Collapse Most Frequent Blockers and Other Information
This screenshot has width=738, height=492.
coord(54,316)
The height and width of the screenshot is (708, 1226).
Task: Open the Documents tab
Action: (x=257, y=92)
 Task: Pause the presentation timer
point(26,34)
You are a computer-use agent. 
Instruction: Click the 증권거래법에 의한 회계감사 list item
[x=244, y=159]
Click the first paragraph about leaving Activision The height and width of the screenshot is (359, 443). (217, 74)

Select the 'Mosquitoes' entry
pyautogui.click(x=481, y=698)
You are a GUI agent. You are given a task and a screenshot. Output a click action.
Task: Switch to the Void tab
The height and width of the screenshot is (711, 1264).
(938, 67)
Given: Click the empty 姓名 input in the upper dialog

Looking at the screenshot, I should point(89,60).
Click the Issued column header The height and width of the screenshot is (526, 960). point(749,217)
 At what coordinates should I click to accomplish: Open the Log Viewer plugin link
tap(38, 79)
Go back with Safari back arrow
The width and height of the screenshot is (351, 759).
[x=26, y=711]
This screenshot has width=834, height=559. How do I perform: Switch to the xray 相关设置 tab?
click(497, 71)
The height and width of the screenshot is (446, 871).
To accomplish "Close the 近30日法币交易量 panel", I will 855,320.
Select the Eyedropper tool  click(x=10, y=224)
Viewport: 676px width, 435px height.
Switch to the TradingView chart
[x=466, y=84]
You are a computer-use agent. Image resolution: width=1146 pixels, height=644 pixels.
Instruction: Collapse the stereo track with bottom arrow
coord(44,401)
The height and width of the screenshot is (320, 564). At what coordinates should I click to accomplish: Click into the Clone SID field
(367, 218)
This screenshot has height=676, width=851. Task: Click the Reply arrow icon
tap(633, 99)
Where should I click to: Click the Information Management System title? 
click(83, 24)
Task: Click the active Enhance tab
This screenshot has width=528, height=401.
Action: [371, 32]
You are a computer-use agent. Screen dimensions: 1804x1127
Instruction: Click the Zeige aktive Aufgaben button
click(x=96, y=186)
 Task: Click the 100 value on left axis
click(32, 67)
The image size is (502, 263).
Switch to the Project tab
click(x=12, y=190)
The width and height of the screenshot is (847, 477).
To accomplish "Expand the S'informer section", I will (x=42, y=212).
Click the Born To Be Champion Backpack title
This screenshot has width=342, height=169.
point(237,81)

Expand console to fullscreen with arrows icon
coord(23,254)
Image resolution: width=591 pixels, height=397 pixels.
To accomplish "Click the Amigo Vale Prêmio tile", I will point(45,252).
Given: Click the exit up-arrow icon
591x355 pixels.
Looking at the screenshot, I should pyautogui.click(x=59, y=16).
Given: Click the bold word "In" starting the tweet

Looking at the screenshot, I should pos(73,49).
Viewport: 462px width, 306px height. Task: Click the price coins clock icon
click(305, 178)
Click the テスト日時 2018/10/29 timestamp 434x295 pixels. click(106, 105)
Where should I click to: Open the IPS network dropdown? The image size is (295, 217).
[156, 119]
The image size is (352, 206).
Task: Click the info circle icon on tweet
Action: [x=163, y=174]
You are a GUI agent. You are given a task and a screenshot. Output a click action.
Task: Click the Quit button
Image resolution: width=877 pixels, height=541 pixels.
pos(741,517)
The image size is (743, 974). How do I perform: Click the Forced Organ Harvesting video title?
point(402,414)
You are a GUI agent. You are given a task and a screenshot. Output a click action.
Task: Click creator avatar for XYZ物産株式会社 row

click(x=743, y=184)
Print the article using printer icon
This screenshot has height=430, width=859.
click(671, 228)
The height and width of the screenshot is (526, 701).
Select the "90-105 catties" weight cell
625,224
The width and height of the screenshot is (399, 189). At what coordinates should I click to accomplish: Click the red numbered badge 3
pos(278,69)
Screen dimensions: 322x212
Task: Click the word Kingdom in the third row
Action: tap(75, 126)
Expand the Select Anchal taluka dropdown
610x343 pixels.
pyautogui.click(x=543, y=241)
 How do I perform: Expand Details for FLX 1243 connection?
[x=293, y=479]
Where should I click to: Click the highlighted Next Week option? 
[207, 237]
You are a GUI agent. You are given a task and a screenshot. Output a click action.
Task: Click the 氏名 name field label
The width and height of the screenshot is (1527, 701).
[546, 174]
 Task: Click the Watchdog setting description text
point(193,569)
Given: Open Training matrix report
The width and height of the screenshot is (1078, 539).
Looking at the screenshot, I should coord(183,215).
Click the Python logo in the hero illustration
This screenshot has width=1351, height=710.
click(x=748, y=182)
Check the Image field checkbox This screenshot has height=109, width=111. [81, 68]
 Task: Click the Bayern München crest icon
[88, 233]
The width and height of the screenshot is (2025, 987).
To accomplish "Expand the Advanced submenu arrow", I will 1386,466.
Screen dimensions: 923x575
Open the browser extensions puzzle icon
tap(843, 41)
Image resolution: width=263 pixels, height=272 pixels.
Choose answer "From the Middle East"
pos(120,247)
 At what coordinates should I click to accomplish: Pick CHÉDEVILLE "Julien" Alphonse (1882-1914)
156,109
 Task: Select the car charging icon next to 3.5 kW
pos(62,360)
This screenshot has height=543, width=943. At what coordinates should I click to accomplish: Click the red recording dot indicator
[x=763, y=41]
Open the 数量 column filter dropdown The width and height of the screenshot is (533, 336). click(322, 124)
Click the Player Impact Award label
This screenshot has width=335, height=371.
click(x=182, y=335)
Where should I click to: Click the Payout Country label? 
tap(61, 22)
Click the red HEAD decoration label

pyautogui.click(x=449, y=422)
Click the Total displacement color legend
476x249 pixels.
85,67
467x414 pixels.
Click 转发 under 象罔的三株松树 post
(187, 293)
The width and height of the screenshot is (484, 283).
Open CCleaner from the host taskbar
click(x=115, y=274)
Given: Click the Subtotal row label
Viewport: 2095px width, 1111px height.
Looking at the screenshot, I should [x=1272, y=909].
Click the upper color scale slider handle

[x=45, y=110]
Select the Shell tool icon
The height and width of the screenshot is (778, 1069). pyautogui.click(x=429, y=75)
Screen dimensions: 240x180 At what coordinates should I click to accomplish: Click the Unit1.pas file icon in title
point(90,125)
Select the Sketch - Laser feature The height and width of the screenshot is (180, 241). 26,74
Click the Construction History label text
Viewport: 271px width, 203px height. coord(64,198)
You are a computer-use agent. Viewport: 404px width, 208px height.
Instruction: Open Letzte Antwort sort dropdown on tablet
---*---
**YOUR INSTRUCTIONS**
Where does the word "column" appear in the records? Copy every line that holds it.

**ANSWER TO THIS PROBLEM**
Click the Issued column header The height and width of the screenshot is (526, 960). point(749,217)
Open the 数量 column filter dropdown The width and height of the screenshot is (533, 336). click(322, 124)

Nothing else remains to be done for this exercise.